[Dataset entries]
Content starts

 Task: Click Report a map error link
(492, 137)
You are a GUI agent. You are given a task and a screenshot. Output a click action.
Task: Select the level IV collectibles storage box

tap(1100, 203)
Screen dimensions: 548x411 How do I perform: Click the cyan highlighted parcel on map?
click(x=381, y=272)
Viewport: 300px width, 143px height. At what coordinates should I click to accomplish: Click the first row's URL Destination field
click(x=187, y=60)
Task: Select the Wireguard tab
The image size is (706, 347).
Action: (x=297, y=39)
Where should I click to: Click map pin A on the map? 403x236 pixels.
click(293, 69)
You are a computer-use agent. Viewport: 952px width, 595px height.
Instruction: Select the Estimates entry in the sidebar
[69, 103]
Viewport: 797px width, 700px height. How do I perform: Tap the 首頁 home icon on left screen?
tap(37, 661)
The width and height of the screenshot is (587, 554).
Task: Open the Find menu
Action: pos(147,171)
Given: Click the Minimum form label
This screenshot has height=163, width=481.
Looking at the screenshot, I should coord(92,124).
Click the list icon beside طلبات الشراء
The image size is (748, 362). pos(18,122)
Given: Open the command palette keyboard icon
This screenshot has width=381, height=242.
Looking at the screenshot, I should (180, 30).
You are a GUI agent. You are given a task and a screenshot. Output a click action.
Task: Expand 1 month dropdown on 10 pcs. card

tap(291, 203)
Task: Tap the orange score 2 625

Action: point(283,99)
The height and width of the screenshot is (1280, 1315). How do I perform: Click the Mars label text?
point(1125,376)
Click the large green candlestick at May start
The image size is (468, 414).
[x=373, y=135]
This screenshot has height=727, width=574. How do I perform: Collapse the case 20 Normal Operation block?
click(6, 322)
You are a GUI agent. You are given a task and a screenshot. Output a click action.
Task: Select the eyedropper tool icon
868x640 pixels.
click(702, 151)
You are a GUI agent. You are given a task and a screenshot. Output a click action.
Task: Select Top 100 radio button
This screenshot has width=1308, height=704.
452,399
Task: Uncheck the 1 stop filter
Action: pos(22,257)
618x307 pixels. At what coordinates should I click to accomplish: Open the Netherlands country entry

Content ends

HOW TO COMPLETE THIS TASK
From the records above, retype only the lines starting at the line that contains "Task: Select the eyedropper tool icon" and ending at the line that contains "Task: Select Top 100 radio button", both included.

ANSWER TO THE EXERCISE
Task: Select the eyedropper tool icon
868x640 pixels.
click(702, 151)
You are a GUI agent. You are given a task and a screenshot. Output a click action.
Task: Select Top 100 radio button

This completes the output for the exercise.